====== Trecho ======

A situação é compartilhada pelo designer Deglaucy Jorge, atualmente gerente educacional da Universidade Aberta do Nordeste (Uane), braço da Fundação Demócrito Rocha (FDR) destinado a cursos. Ele trabalhou no projeto gráfico do livro. “A ideia era criar uma experiência semiótica por meio do projeto gráfico, trazendo a essência do sertão do Ceará, especialmente em relação à percepção da chuva”, indica.
Assim, foram feitas conversas sobre as experiências comuns no sertão, “principalmente a forma como o sertanejo percebe a chuva, o clima, o cheiro e todas as sensações relacionadas”. Inicialmente, o objetivo era mostrar a visão do sertanejo com a mão na testa, olhando para o horizonte e sentindo os primeiros pingos de chuva e o cheiro da terra molhada.

====== Dados fornecidos ======

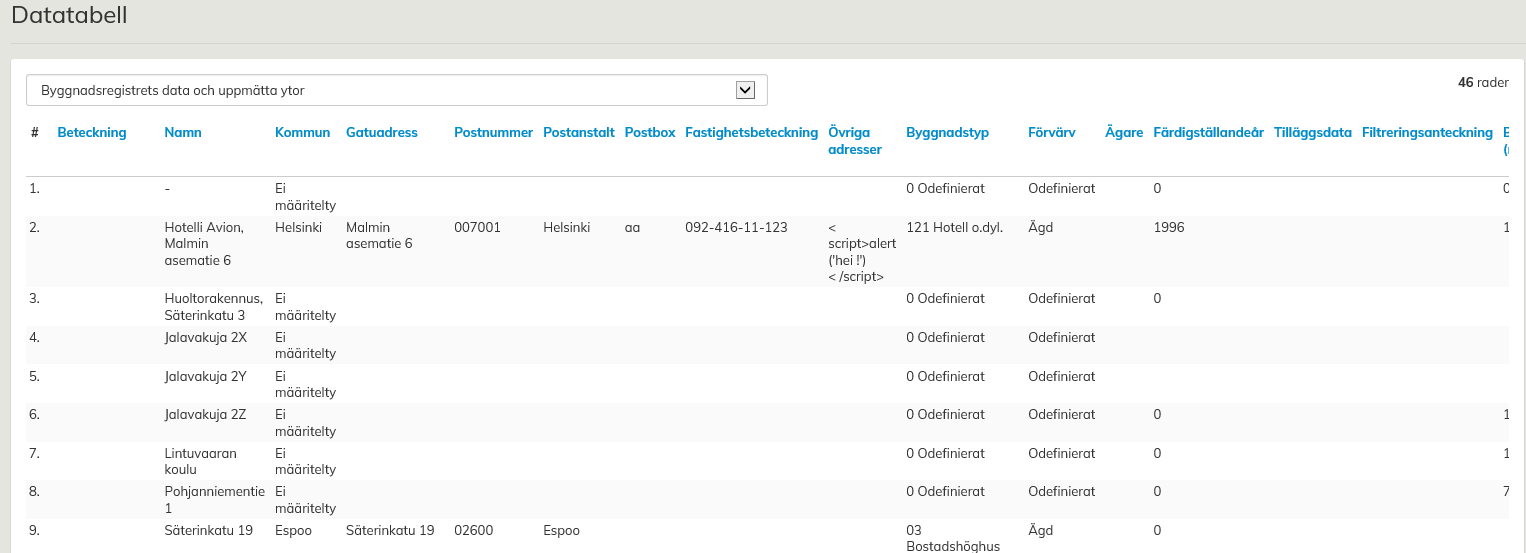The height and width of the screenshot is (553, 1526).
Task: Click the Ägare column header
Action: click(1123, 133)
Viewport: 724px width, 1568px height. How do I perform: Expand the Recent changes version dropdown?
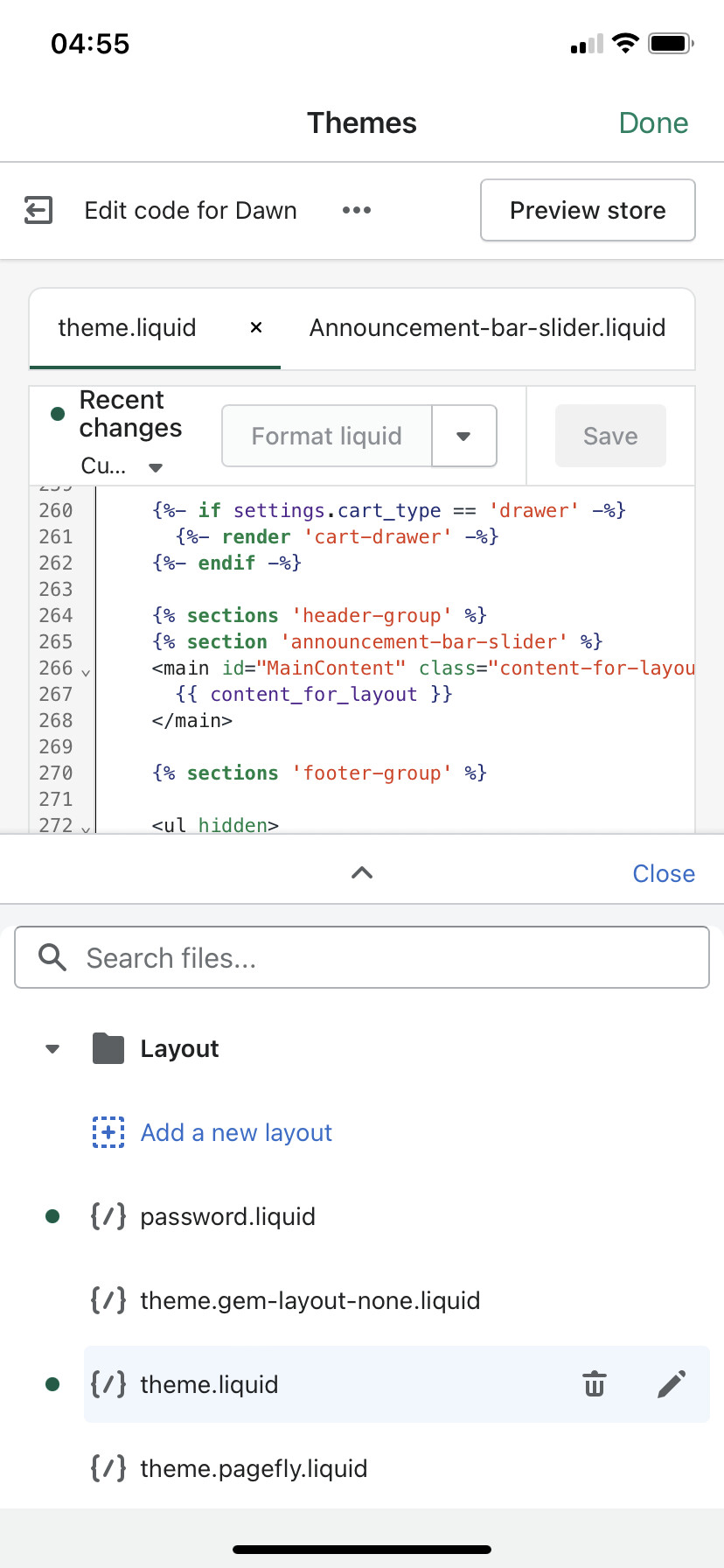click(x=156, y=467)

======

Tarefa =>
Liste todas as pessoas e instituições mencionadas pelo nome no trecho sobre o projeto gráfico do livro.

Solução =>
- Deglaucy Jorge
- Universidade Aberta do Nordeste (Uane)
- Fundação Demócrito Rocha (FDR)